Ecrire sur le travail – Hélène Pradas-Billaud, juré de la 14ème édition du P.R.E.T.

Ecrire sur le travail – Hélène Pradas-Billaud, juré de la 14ème édition du P.R.E.T.

En quoi l’illustration du monde du travail dans la littérature est essentielle ?

Ecrire sur le travail et l’emploi, c’est ouvrir un espace. Un espace pour raconter cette part de notre engagement au monde qui nous accomplit, parfois nous limite, que l’on cherche ou que l’on rejette.  

Ecrire sur le travail est toujours se dresser, se redresser, dans ce geste de liberté qu’est l’écriture pour dire le lien au travail qui peut épanouir ou asservir, le rôle professionnel que l’on peut aimer mais dans lequel on peut s’enfermer.

Raconter le travail et l’emploi révèle les contrastes qui portent ou malmènent les êtres, les collectifs, et témoigne de notre humanité. Les mots donnent histoire et mémoire à la vie travaillée, ce qui s’y joue, se tait ou s’impose. Les espaces, les acteurs et leurs codes, les respects, les violences, les combats, les pertes, les conquêtes, les accomplissements.

Les mots permettent une transmission au-delà de ce qui segmente et délimite la vie professionnelle. Ils font naître les histoires, celles des êtres, leurs réalités, leurs rêves, leurs splendeurs et misères, leurs grandeurs et violences, ce qu’ils font pour les autres ou, de façon irréductible et parfois uniquement, pour eux-mêmes. Des mots surgissent les lieux, les terres, les gestes du travail, les métiers qui sont autant de mondes, leur origine et leur transformation, leur naissance et leur disparition.

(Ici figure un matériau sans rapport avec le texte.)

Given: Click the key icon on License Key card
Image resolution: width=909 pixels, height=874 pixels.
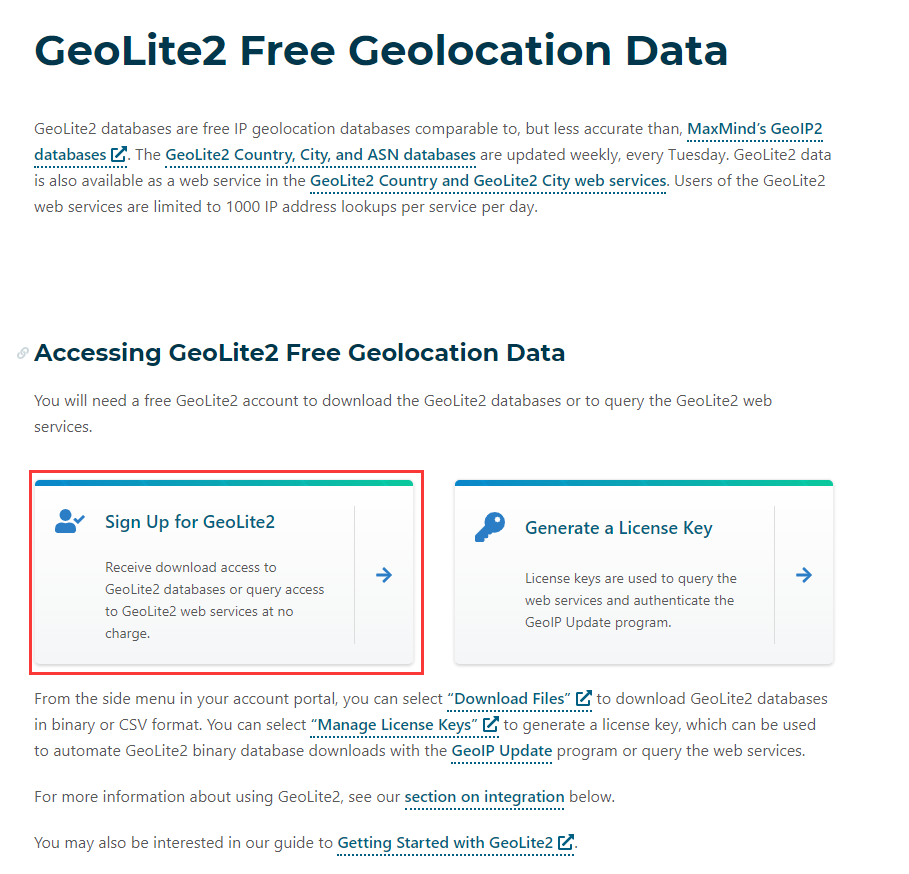Looking at the screenshot, I should tap(490, 527).
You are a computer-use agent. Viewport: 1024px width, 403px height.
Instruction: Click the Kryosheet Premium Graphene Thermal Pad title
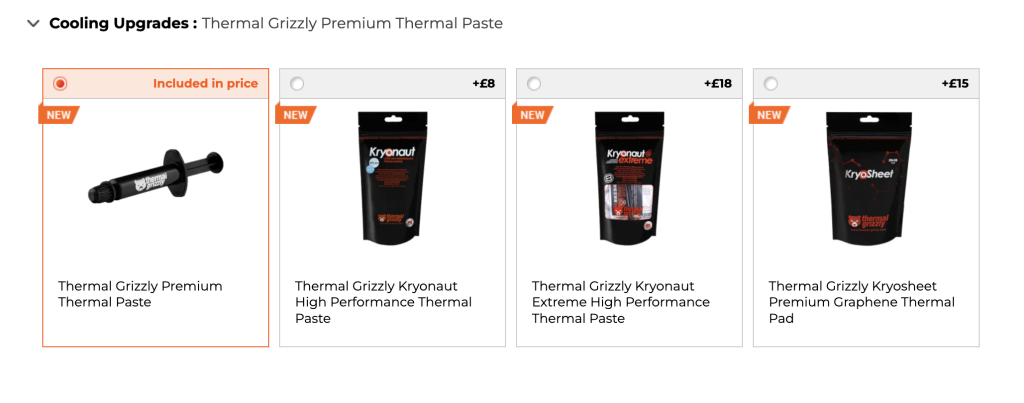(862, 302)
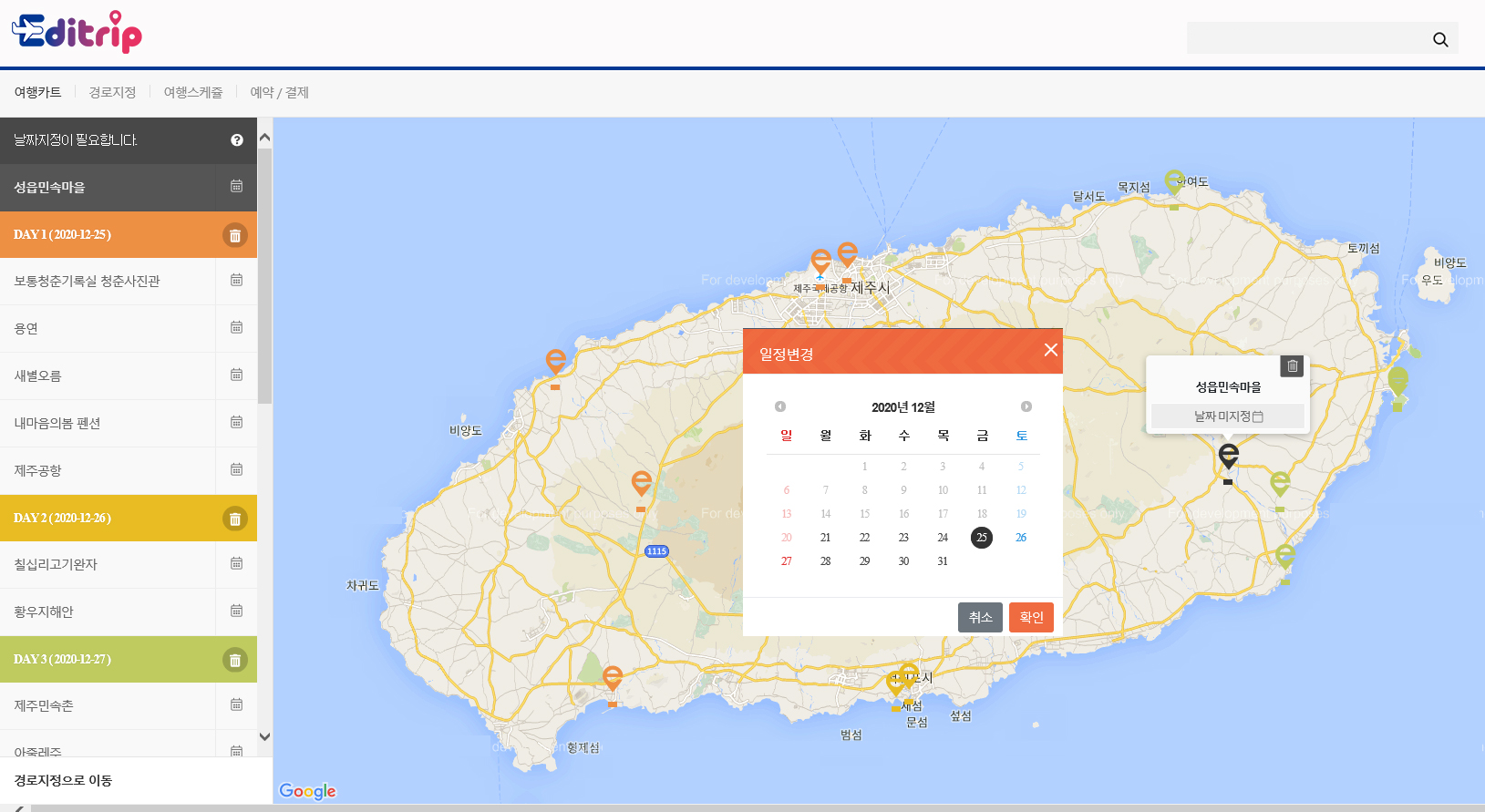1485x812 pixels.
Task: Close the 일정변경 dialog
Action: pos(1050,350)
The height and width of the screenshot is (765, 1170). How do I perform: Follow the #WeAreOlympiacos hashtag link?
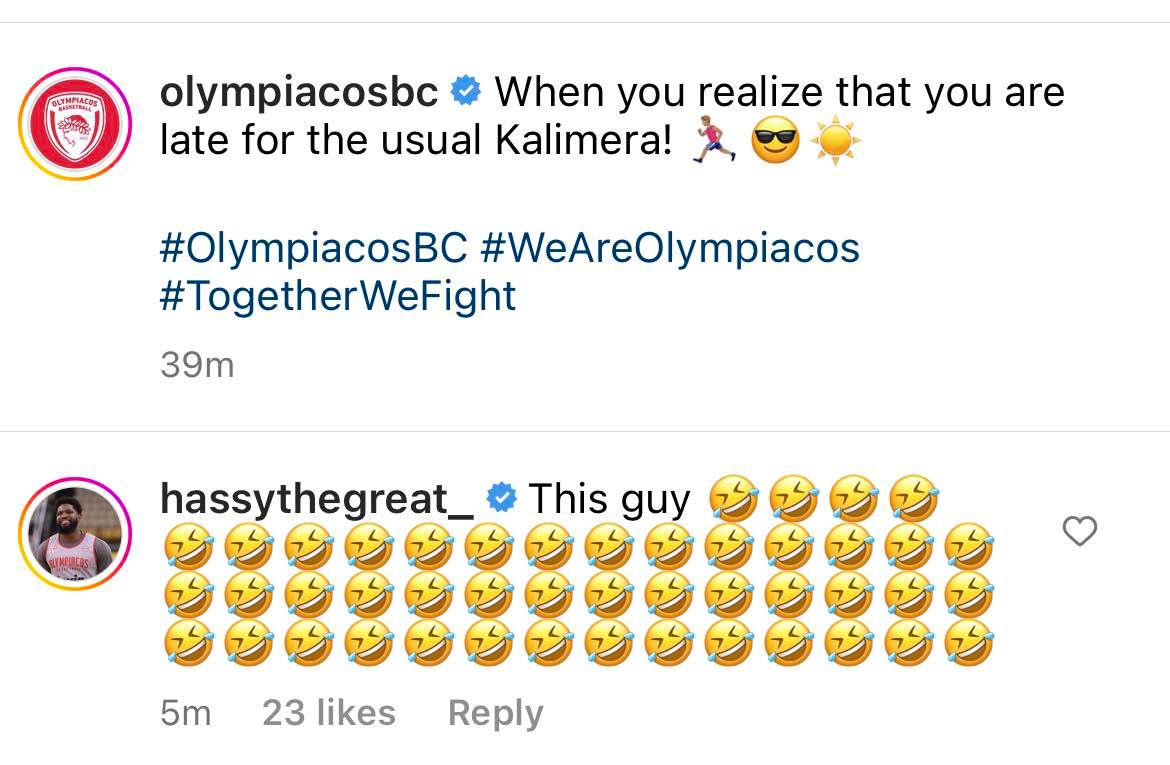pyautogui.click(x=670, y=247)
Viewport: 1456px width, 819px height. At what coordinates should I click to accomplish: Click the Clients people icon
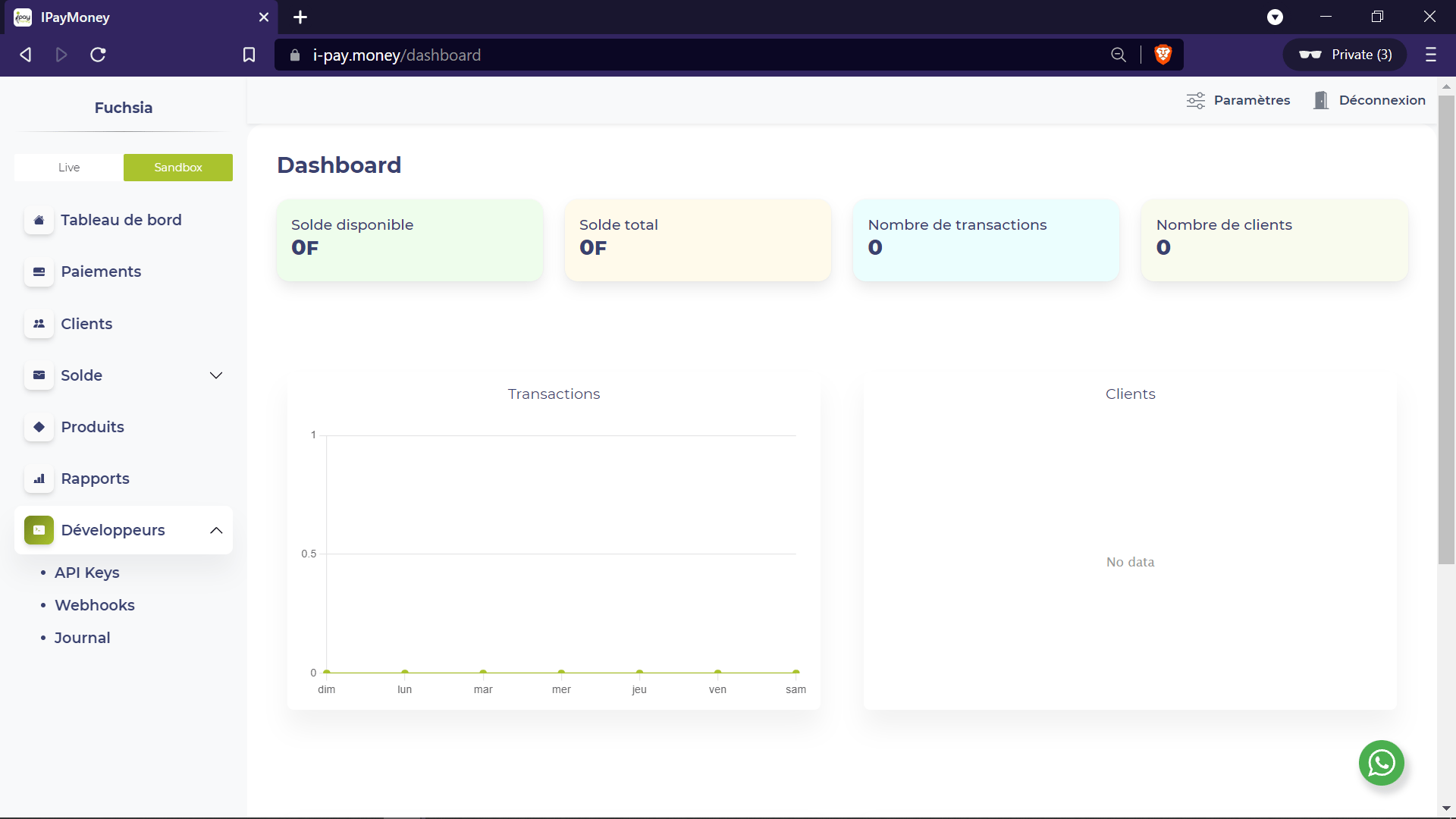click(x=39, y=324)
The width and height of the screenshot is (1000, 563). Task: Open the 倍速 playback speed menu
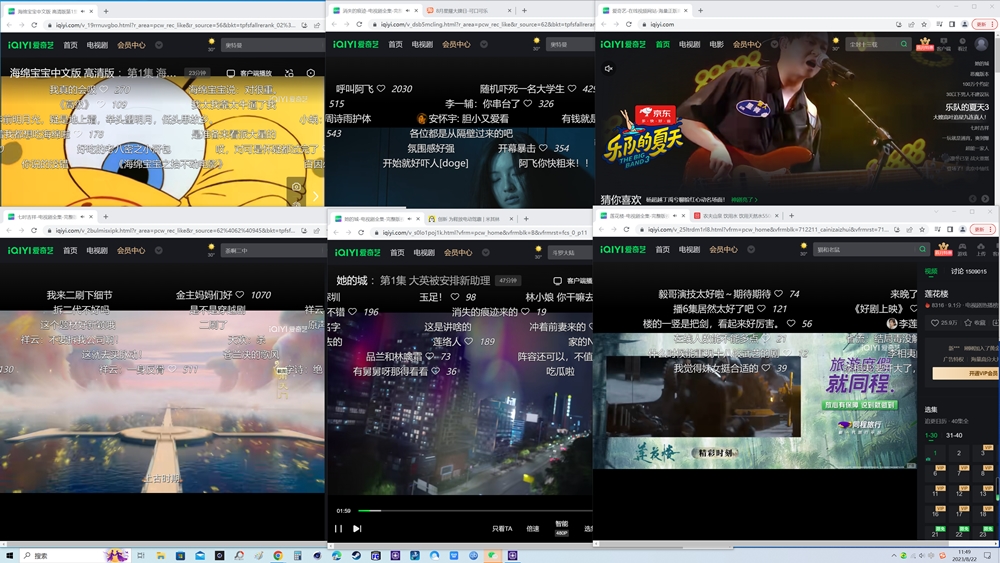[x=533, y=529]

Des fruits du travail, les livres racontent les grandes épopées humaines, celles des sciences et techniques, de l’agriculture, l’architecture, des services, de l’art et la création, l’extraordinaire ingéniosité de l’homme à explorer le monde et les relations. Ils disent aussi ce sens qui n’est pas, ce fruit qui ne viendra pas, le travail qui abîme l’homme, son environnement, l’essence même d’un emploi.  

Ecrire sur le travail peut être une résistance, un sursaut. La mise à distance d’une réalité qui fait corps avec nos jours. Une verticalité dans la platitude ou l’effacement de ce que parfois on ne choisit pas.

C’est une façon de dire non. A ce qui désincarne, réduit l’être à un rôle.  

C’est aussi une façon de dire oui. A la dignité que donne le travail, le sens, l’utilité, la joie d’y être à sa place, soi-même et avec les autres.

Les romans sur le travail et l’emploi donnent vie à ce qui constitue une partie de notre vie.

Ils disent aussi que perdre sa vie pour son travail, certains l’ont fait, témoignant d’une dimension radicale du travail en prise avec la mort, le vivant. Le vivant, les livres le créent, le débusquent, le partagent inlassablement. Raconter ce long travail de vivre est l’œuvre des romans.